The survey contained 8 narratives written by people with chronic pain. These narratives were short accounts of the person's experience with chronic pain. Here is an example of narrative similar to those used in the study: "I've had crippling pain from a low back injury for the last 4 years. It makes my life really hard, and no one seems to understand. My grandchildren don't understand why grandpa can't play with them. Nothing seems to help.”*

The survey examined “psychological characteristics, trustworthiness and expressions of pain severity, desire for medication, and frustration with pain care.”

Key Survey Findings

  • The survey respondents associated the narratives categorized as “likable,” “stoic,” or “appreciative” with higher levels of trust.
  • Narratives that expressed “depressed,” “hostile,” or “histrionic” themes were associated with lower levels of trust.

A unique aspect of this study was that the same survey was sent to both patients and clinicians. In general, clinicians and patients responded similarly to the narratives—a fact that surprised Swenson.

“Our hypothesis was that the chronic pain patients would give higher ratings of trustworthiness than the clinicians across the board, but that's not what we found,” Swenson said. “The only place where the 2 groups differed was with narratives where the person who wrote the narratives expressed frustration with pain care. In those narratives, the clinicians gave lower ratings of trustworthiness.”

While Swenson hesitated to draw any specific advice for patients from his study, the survey revealed that certain ways of communicating may give your doctor pause. And when your doctor doesn’t fully trust you, that may affect treatment decisions.

“We did find that the clinicians attributed lower trustworthiness than the chronic pain patients when the person who wrote the narratives expressed frustration with pain care, but it's yet not clear why that was the case,” Swenson said. “I certainly wouldn't want to discourage anyone from advocating for their needs. Any human relationship has inherent communicative challenges; the doctor-patient relationship is not immune.”

Two Tips to Help You Effectively Communicate Your Chronic Pain Experience

The health care system is difficult enough for a patient with chronic pain to navigate—understanding the inherent challenges of communicating a subjective subject like pain only adds to the confusion.

As researchers continue to improve their understanding of what influences trust and other underpinnings of effective doctor-patient relationships, you can use the following tips to help you communicate your chronic pain experience to your doctor:

  • Be prepared: Arrive at your doctor’s appointment with knowledge of your medical history, how long you’ve been in pain, and the limits your pain puts on your life. Writing this information down and bringing it with you will ensure you cover everything you need without being sidetracked.
  • Ask questions: Questions You Should Ask About Pain and Pain Treatment provides great questions to ask your doctor related to the complex nature of pain. This resource also includes information about the numeric Pain Scale. The Pain Scale attaches a number (1 through 10) to your level of pain. Attaching a number to a subjective topic like your pain severity can help you discuss it objectively. This helps put you and your doctor on the same page, and increases the likelihood that you’ll receive the right treatment.

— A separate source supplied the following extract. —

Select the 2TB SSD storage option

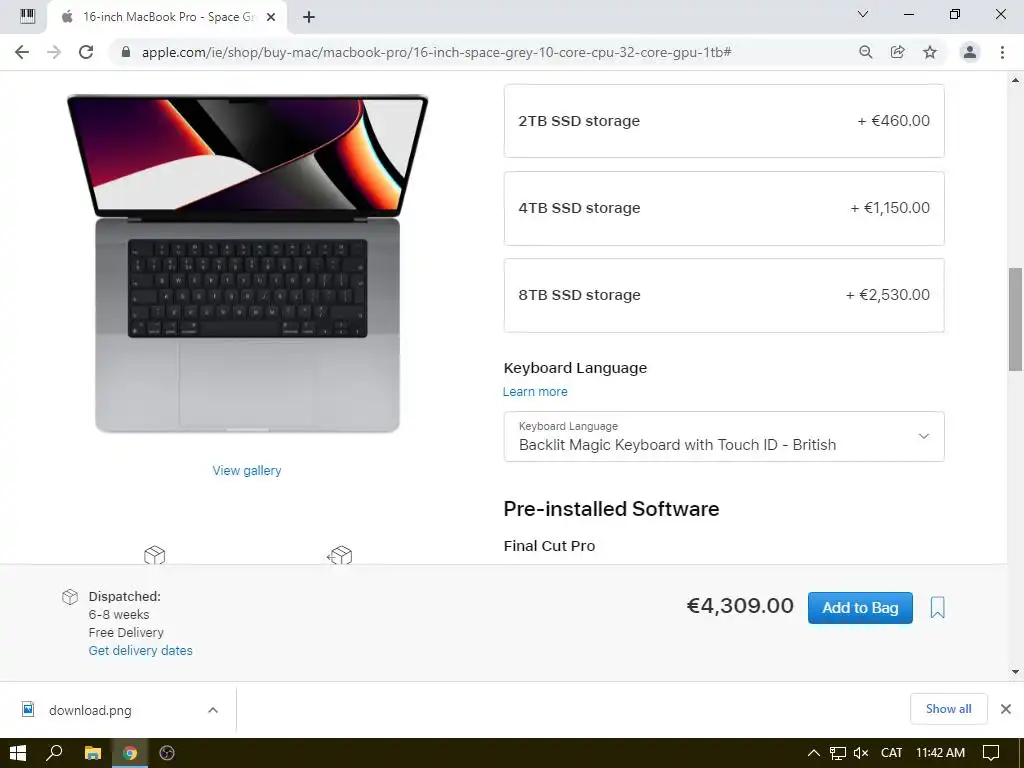724,121
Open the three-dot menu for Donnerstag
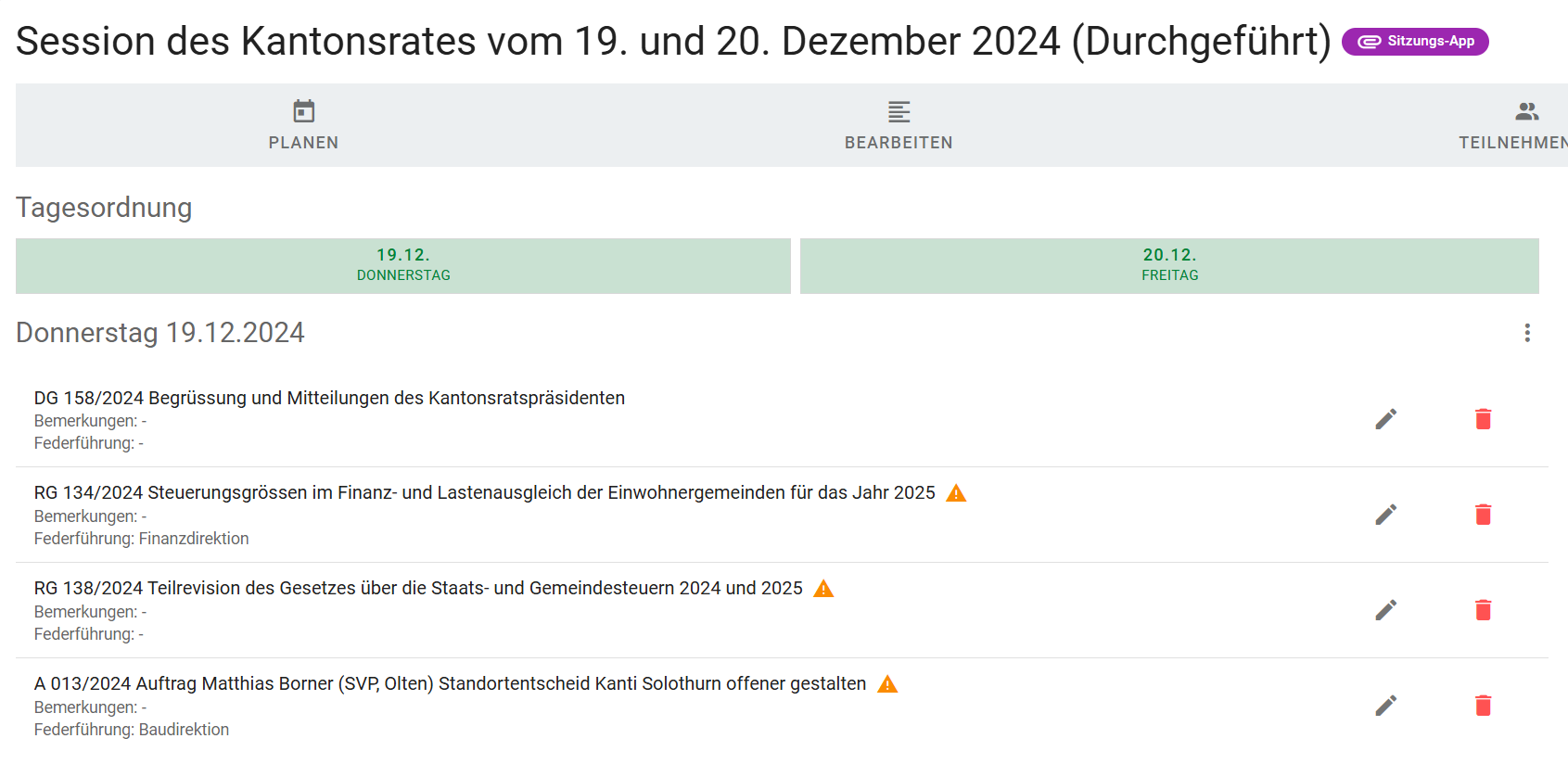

*This narrative was not used in the study. Included for example purposes only.

This article is based on findings from a 2018 survey produced by: Adam Swenson, PhD, a Philosophy Professor at California State University, Northridge and his colleagues Steven Richeimer, MD, Director of the University of Southern California (USC) Keck Pain Center; Faye Weinstein, PhD, Director of Pain Psychology in the Division of Pain Medicine at Keck School of Medicine at USC; and, Dr. Doerte Junghaenel, PhD, a behavioral scientist at the USC Dornsife Center for Economic and Social Research.